Cristiana Capotondi e Nicolas Vaporidis

31.10.2007
Nicolas Vaporidis e Cristiana Capotondi: belli diversi
Lui ama le serate brave, lei no. Lui odia la metropolitana, lei no. Lui si perdona spesso, lei no. Ma, alla vigilia di un film che racconta l'amore fra un fusto e una racchia, è proprio sull'aspetto estetico che si trovano meno d'accordo.
Di Marina Cappa su Vanity Fair n. 44/2007
Cristiana: «Io ho sempre fatto cose per la salute, più che per apparire bella.
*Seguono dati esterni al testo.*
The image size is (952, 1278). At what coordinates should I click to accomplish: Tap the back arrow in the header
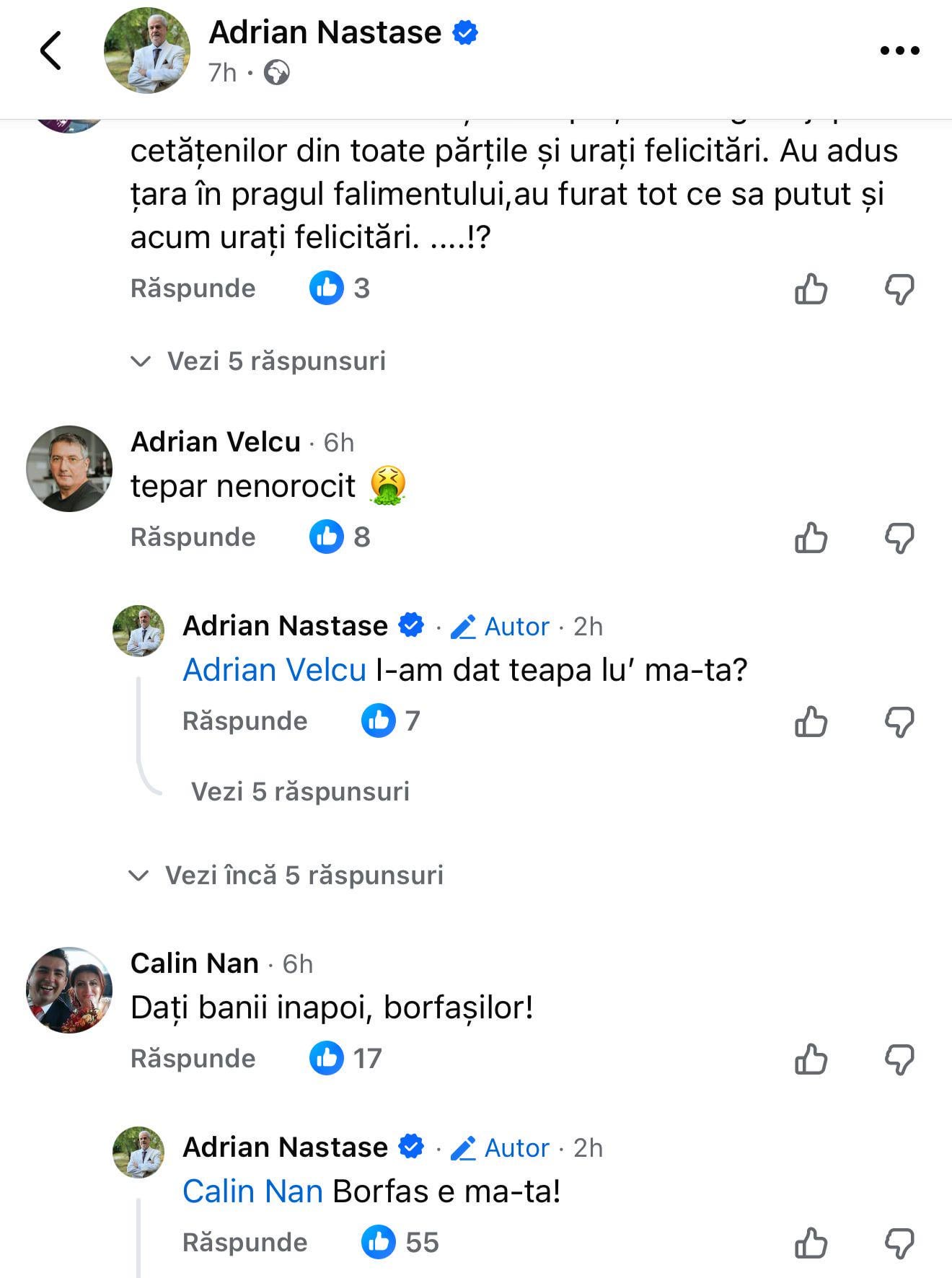tap(50, 50)
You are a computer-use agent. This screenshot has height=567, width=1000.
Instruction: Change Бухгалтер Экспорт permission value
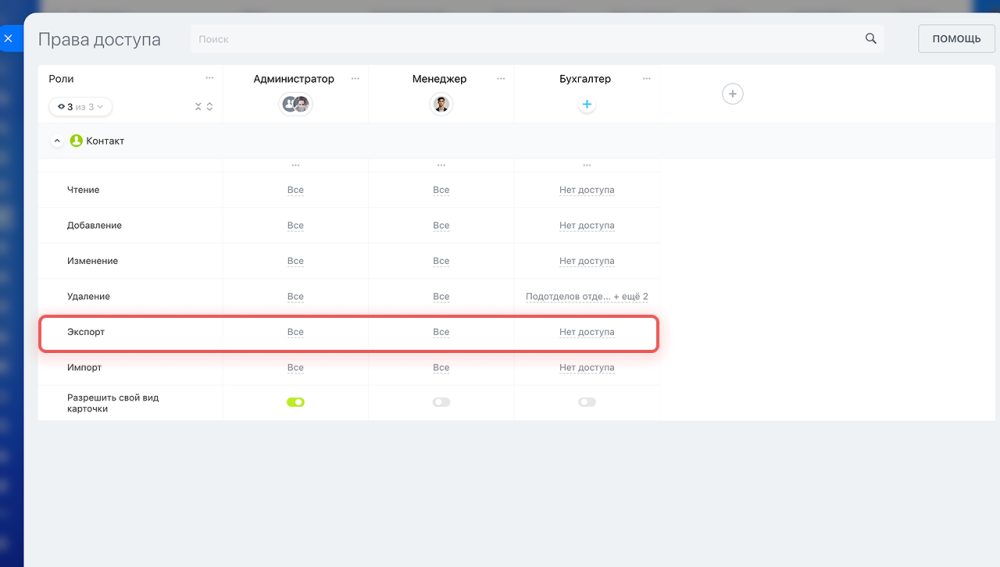[x=587, y=332]
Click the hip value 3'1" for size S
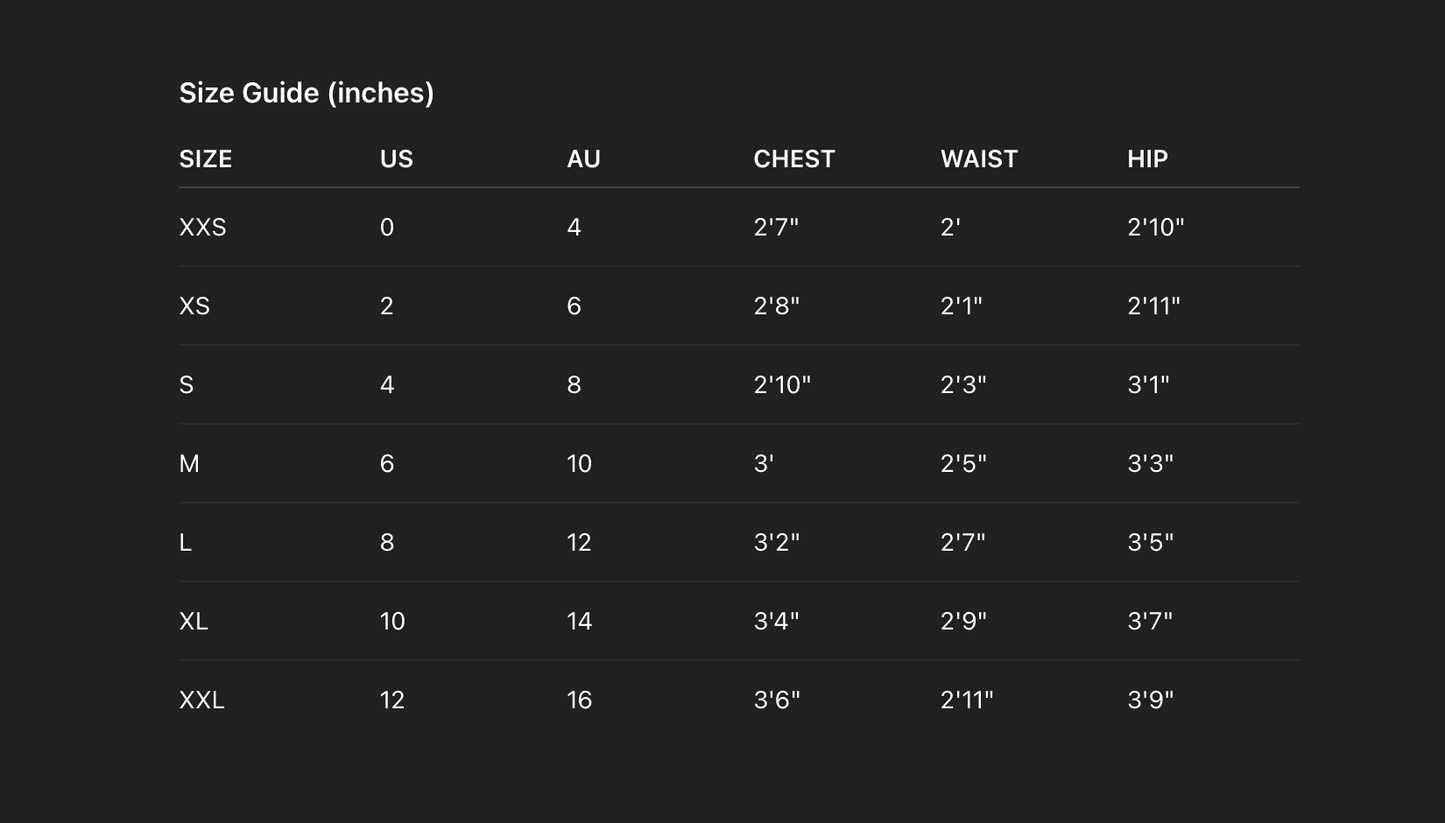The width and height of the screenshot is (1445, 823). pos(1148,385)
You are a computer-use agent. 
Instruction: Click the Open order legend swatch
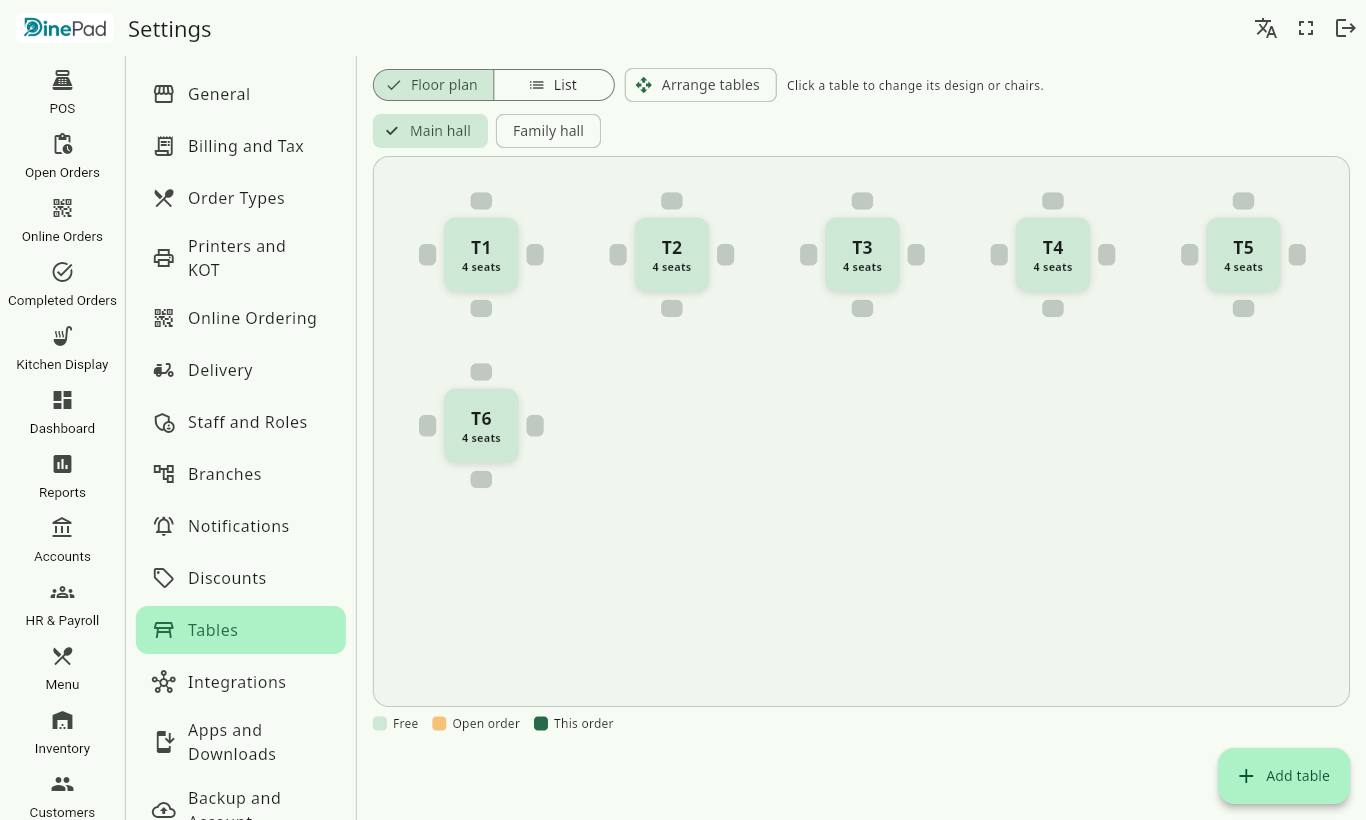click(439, 723)
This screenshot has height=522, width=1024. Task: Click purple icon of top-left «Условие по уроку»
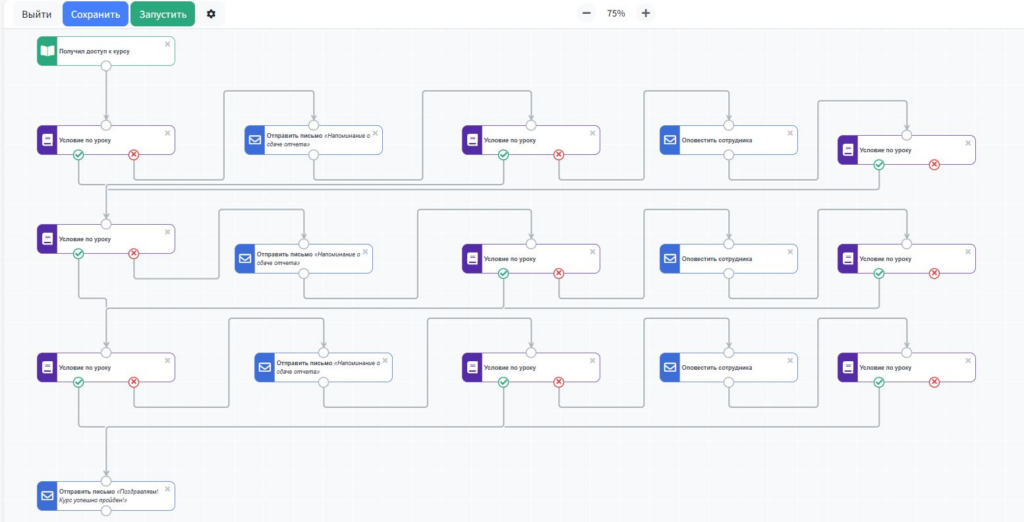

Bevo tanta acqua, fumo una sigaretta ogni tre mesi, faccio sport, non mi sono mai drogata... Non lo faccio per apparire in un certo modo, ma perché altrimenti non riuscirei ad alzarmi la mattina alle 8 per lavorare. Non è bigottismo».
Nicolas: «Io sono l'esatto contrario: penso che il valore che dai al tuo corpo è relativo, a 25 anni ti senti immortale e fai di tutto, serate brave, grandi bevute, grandi fumate (effettivamente fuma molto). Certo, mi rendo conto che adesso che sto invecchiando devo controllare di più gli eccessi».
C.: «E invece io trovo che proprio nella prudenza e nella consapevolezza di ciò che si fa ci sia la possibilità della leggerezza. Non è da vecchia zia, ma non ho mai pensato di dover aderire allo stereotipo estetico del ragazzo con cui stavo».
N.: «Facile! Tu sei bella. In realtà la bellezza fisica conta quanto quella interna».
C.: «Però, poi, ognuna ha una sua bellezza, il suo fascino».
N.: «Tutto vero, ma la gente guarda i belli. Sì, puoi avere fascino anche se non sei perfetta. Ma, obiettivamente, i belli di natura sono avvantaggiati, è piacevole averli accanto: meglio questo giardino curato o uno pieno di rovi? Magari una bella non è sempre perfetta, in tiro, truccata. Però rimane una bella donna. Anche perché, secondo me, il corpo va curato, non ci si può lasciare imbruttire, con i baffi, i peli...».
...Fermi tutti, faccio io due domande. Quando vi siete conosciuti?
C.: «Credo all'università... Pensavo che lui fosse un fuori corso: aveva la mia stessa età, ma era molto più indietro con gli esami».
N.: «Io palleggiavo in cortile contro il muro, mentre lei passava dritta come una spada con i libri sotto il braccio. In effetti, Cristiana si è laureata e a me mancano ancora otto esami. La riconoscevo perché l'avevo già vista al cinema nel film di Natale. Ho pensato che era carina. Ma, sapendo che tipo di persona era, che cosa faceva, ho cercato dei pretesti per non farmela piacere. Ero convinto che se ci avessi provato avrei fallito, e così mi dicevo che tanto non mi sarebbe piaciuta comunque, che probabilmente era una noiosa... insomma, avevo paura. Ognuno di noi ha paura del fallimento e, per giustificarlo, lo attribuisce agli altri, a meno che uno non abbia un gran carattere e responsabilizzi se stesso».
C.: «Io le responsabilità le attribuisco sempre a me, è il modo migliore per crescere».
...Seconda e ultima domanda: Come tu mi vuoi è la storia del brutto anatroccolo. Voi quale fiaba amavate da piccoli?
C.: «Hansel e Gretel e Cappuccetto rosso».
N.: «La spada nella roccia: mi piaceva quel bambino tutto secco, com'ero io, che poi diventa un grande re. È la favola dove il debole diventa forte e capisce la debolezza dei forti che gli stanno davanti».